There are 21,613 houses in the dataset with 10 features (date, price, bedrooms, bathrooms, sqft_living, sqft_lot, waterfront, view, condition, yr_built, yr_renovated). The variables waterfront, view, and condition, are ordered factor variables with the following levels.
(worst) —————-> (best)
waterfront: 0, 1
view: 0, 1, 2, 3, 4
condition: 1, 2, 3, 4, 5
Other observations:
The logarithmically tranformed price distribution appears to be approximately normal with the price peaking around 450 thousands dollars
Most houses are not overlooking the waterfront and have view graded as zero
Condition is skewed to the right, with most houses of condition 3 and greater
All houses has whole number of bedrooms and most popular are houses with 3 bedrooms.
A lot of renovations was made in 2014. Amongst renovated houses most of them were renovated between 1987 and 2007.
The main features of interest in the dataset is price. I’d like to determine which features are best for predicting the price of a house. I suspect some combination of the variables can be used to build a predictive model to price houses.
View, condition, bedrooms, sqft_living, sqft_lot and yr_build are likely contribute to the price of a house. I think sqft_living, condition and yr_build contribute most to the price after researching information on house prices. One of the most importat things in house pricing is location. But I decided to exclude this variable as the all data is from the same county.
I created two variable for the day and month of purchase of using the information from date. I’ve heard that during winter prices are lower, so it was particulary interesting for me to check this.
I log-transformed the right skewed price, sqft_living and sqft_lot ditstributions.
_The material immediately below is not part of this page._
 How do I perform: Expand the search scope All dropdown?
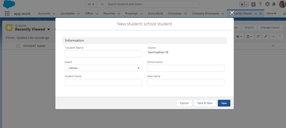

The numbers of bedrooms and bathrooms tend to correlate with each other. The greater number of bathrooms or bedrooms, then the larger the whole living area of the house. Price correlates strongly with living area and number of bathrooms and bedrooms.
From this data, sqft_lot, yr_built and yr_renovated do not seem to have significatn correlations with price, but year when house was built moderately correlates with number of bathrooms and living area. I want to look closer at scatter plots involving price and some other variables like sqft_living, sqft_lot, bedrooms, bathrooms, yr_built, yr_renovated.
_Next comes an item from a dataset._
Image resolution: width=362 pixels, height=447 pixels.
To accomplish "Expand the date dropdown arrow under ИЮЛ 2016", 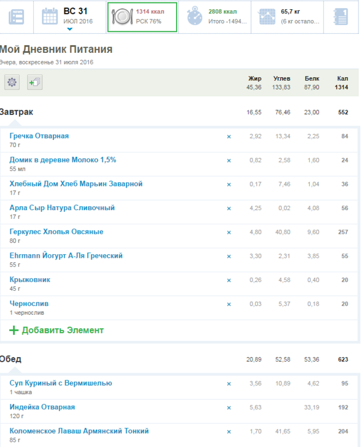I will (70, 28).
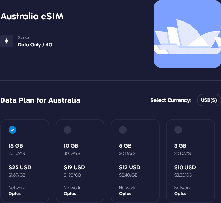Select the 3 GB plan radio button

pyautogui.click(x=178, y=130)
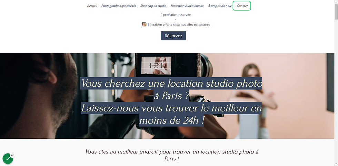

As living area increases, the variance in price increases. The most houses represent a cloud with a high density below 700 thousands price. The relationship between price and sqft_living appears to be linear.
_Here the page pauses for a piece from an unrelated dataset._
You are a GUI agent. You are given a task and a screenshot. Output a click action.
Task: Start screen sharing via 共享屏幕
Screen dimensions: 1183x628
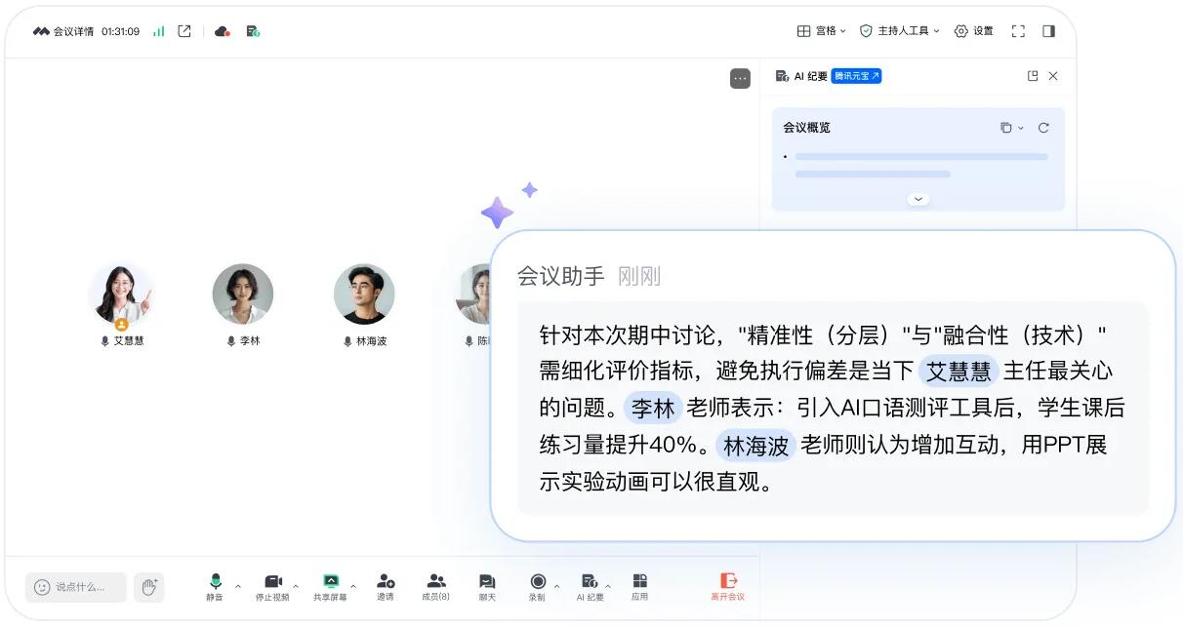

There is no much correlation between price and sqft_lot, but we can see some vertical bands where many houses with the same lot area have different price points. This bands could be explained by estimating lot area with the round values.
##
## Pearson's product-moment correlation
##
## data: bedrooms and price_thousands
## t = 47.651, df = 21611, p-value < 2.2e-16
## alternative hypothesis: true correlation is not equal to 0
## 95 percent confidence interval:
## 0.2962354 0.3203646
## sample estimates:
## cor
## 0.3083496
Again, the tall vertical strips indicate bedrooms numbers are integers. Adding jitter, transparency, and changing the plot limits lets us see the slight correlation between bedrooms and price.
##
## Pearson's product-moment correlation
##
## data: bathrooms and price_thousands
## t = 90.714, df = 21611, p-value < 2.2e-16
## alternative hypothesis: true correlation is not equal to 0
## 95 percent confidence interval:
## 0.5154140 0.5347258
## sample estimates:
## cor
## 0.5251375
Then again, the tall vertical strips indicate bathrooms numbers are multiplies 0.25. Adding jitter, transparency, and changing the plot limits lets us see the correlation between bathrooms and price.
We can see two outliers with price over 4000 before 1950 and significantly more houses with extremely high price built after 1975. Adding transparency and adjusting limits didn’t reveal any strong patterns. We can see that medain and mean stays approximately same for different yr_built. But what is clear, is that most houses was built after 1950, as we can see there are more points there.
Amongst renovated houses we can see weak correlation between price and yr_renovated. Also form this plot it’s clear that most houses was renovated recently.
Next, I’ll look at how the categorical features vary with sqft_living and price.
In general houses with waterfront seems to have larger living area.
##
## Spearman's rank correlation rho
##
## data: price_thousands and as.numeric(waterfront)
## S = 1.489e+12, p-value < 2.2e-16
## alternative hypothesis: true rho is not equal to 0
## sample estimates:
## rho
## 0.1150893
Houses with waterfront seems to have a higher price, but we also should remember that in could be partially result of larger living area. Variation of price is higher for houses with waterfront. Spearman’s coefficient shows us that correlation is very weak.
There is a tendency that houses with better view have larger living area.
##
## Spearman's rank correlation rho
##
## data: price_thousands and as.numeric(view)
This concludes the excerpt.